=== EXCERPTED RECORDS ===
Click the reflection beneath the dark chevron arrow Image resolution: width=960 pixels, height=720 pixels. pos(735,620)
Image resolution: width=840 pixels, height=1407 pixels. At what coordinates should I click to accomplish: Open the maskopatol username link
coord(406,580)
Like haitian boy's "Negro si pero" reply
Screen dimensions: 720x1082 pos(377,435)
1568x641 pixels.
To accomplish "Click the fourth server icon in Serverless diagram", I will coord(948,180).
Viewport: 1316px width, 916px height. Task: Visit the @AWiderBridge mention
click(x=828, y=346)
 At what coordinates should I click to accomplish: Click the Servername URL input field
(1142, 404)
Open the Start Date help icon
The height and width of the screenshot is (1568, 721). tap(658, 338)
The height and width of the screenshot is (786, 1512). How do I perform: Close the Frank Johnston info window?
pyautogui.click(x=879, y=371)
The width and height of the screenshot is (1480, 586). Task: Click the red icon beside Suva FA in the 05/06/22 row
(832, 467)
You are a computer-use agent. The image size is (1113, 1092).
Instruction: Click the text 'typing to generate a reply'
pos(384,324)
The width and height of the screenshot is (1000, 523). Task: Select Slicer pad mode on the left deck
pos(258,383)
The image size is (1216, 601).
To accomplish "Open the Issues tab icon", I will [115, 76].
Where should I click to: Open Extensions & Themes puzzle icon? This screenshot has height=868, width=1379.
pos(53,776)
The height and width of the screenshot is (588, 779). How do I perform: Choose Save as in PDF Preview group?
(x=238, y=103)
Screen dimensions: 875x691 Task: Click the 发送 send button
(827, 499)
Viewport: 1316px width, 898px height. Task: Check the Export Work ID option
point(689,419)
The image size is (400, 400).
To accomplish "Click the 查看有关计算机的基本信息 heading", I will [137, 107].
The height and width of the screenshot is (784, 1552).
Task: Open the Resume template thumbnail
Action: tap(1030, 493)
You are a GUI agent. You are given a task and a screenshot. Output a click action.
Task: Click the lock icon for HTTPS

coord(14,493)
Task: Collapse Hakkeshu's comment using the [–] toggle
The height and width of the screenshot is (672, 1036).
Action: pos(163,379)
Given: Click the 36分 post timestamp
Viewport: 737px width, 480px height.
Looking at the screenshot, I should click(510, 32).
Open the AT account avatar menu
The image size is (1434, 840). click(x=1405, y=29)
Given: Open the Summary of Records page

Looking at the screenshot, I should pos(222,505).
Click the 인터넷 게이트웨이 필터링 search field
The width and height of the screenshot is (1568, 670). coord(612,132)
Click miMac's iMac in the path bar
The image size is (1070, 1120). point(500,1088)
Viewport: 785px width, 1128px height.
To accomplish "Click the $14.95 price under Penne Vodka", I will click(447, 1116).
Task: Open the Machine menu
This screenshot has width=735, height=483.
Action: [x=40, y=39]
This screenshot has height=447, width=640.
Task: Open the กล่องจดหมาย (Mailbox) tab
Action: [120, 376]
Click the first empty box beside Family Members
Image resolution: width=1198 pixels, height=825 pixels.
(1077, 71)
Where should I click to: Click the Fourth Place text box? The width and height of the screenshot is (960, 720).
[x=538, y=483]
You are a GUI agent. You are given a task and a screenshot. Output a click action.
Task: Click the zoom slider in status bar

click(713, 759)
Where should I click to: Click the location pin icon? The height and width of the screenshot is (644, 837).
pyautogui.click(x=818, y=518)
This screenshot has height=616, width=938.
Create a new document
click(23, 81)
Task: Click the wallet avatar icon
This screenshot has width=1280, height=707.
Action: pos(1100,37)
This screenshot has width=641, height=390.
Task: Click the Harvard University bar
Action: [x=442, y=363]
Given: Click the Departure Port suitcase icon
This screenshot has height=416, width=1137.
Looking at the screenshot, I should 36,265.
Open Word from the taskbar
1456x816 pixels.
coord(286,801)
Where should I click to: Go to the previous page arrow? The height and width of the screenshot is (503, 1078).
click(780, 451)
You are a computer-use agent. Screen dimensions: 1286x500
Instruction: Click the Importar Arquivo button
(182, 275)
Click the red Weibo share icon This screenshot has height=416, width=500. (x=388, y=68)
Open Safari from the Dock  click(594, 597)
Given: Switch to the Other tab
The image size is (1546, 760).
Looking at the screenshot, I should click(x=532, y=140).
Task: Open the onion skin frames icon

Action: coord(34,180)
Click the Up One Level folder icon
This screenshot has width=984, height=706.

=== DIRECTIONS ===
Rewrite the listing above with every "Instruction" changed to "Command", leaving all else as it is.

=== CORRECT ANSWER ===
Click the reflection beneath the dark chevron arrow Image resolution: width=960 pixels, height=720 pixels. pos(735,620)
Image resolution: width=840 pixels, height=1407 pixels. At what coordinates should I click to accomplish: Open the maskopatol username link
coord(406,580)
Like haitian boy's "Negro si pero" reply
Screen dimensions: 720x1082 pos(377,435)
1568x641 pixels.
To accomplish "Click the fourth server icon in Serverless diagram", I will coord(948,180).
Viewport: 1316px width, 916px height. Task: Visit the @AWiderBridge mention
click(x=828, y=346)
 At what coordinates should I click to accomplish: Click the Servername URL input field
(1142, 404)
Open the Start Date help icon
The height and width of the screenshot is (1568, 721). tap(658, 338)
The height and width of the screenshot is (786, 1512). How do I perform: Close the Frank Johnston info window?
pyautogui.click(x=879, y=371)
The width and height of the screenshot is (1480, 586). Task: Click the red icon beside Suva FA in the 05/06/22 row
(832, 467)
You are a computer-use agent. The image size is (1113, 1092).
Command: Click the text 'typing to generate a reply'
pos(384,324)
The width and height of the screenshot is (1000, 523). Task: Select Slicer pad mode on the left deck
pos(258,383)
The image size is (1216, 601).
To accomplish "Open the Issues tab icon", I will [115, 76].
Where should I click to: Open Extensions & Themes puzzle icon? This screenshot has height=868, width=1379.
pos(53,776)
The height and width of the screenshot is (588, 779). How do I perform: Choose Save as in PDF Preview group?
(x=238, y=103)
Screen dimensions: 875x691 Task: Click the 发送 send button
(827, 499)
Viewport: 1316px width, 898px height. Task: Check the Export Work ID option
point(689,419)
The image size is (400, 400).
To accomplish "Click the 查看有关计算机的基本信息 heading", I will [137, 107].
The height and width of the screenshot is (784, 1552).
Task: Open the Resume template thumbnail
Action: tap(1030, 493)
You are a GUI agent. You are given a task and a screenshot. Output a click action.
Task: Click the lock icon for HTTPS

coord(14,493)
Task: Collapse Hakkeshu's comment using the [–] toggle
The height and width of the screenshot is (672, 1036).
Action: pos(163,379)
Given: Click the 36分 post timestamp
Viewport: 737px width, 480px height.
Looking at the screenshot, I should click(510, 32).
Open the AT account avatar menu
The image size is (1434, 840). click(x=1405, y=29)
Given: Open the Summary of Records page

Looking at the screenshot, I should pos(222,505).
Click the 인터넷 게이트웨이 필터링 search field
The width and height of the screenshot is (1568, 670). coord(612,132)
Click miMac's iMac in the path bar
The image size is (1070, 1120). point(500,1088)
Viewport: 785px width, 1128px height.
To accomplish "Click the $14.95 price under Penne Vodka", I will click(447, 1116).
Task: Open the Machine menu
This screenshot has width=735, height=483.
Action: [x=40, y=39]
This screenshot has height=447, width=640.
Task: Open the กล่องจดหมาย (Mailbox) tab
Action: [120, 376]
Click the first empty box beside Family Members
Image resolution: width=1198 pixels, height=825 pixels.
(1077, 71)
Where should I click to: Click the Fourth Place text box? The width and height of the screenshot is (960, 720).
[x=538, y=483]
You are a GUI agent. You are given a task and a screenshot. Output a click action.
Task: Click the zoom slider in status bar

click(713, 759)
Where should I click to: Click the location pin icon? The height and width of the screenshot is (644, 837).
pyautogui.click(x=818, y=518)
This screenshot has height=616, width=938.
Create a new document
click(23, 81)
Task: Click the wallet avatar icon
This screenshot has width=1280, height=707.
Action: pos(1100,37)
This screenshot has width=641, height=390.
Task: Click the Harvard University bar
Action: [x=442, y=363]
Given: Click the Departure Port suitcase icon
This screenshot has height=416, width=1137.
Looking at the screenshot, I should 36,265.
Open Word from the taskbar
1456x816 pixels.
coord(286,801)
Where should I click to: Go to the previous page arrow? The height and width of the screenshot is (503, 1078).
click(780, 451)
You are a computer-use agent. Screen dimensions: 1286x500
Command: Click the Importar Arquivo button
(182, 275)
Click the red Weibo share icon This screenshot has height=416, width=500. (x=388, y=68)
Open Safari from the Dock  click(594, 597)
Given: Switch to the Other tab
The image size is (1546, 760).
Looking at the screenshot, I should click(x=532, y=140).
Task: Open the onion skin frames icon

Action: coord(34,180)
Click the Up One Level folder icon
This screenshot has width=984, height=706.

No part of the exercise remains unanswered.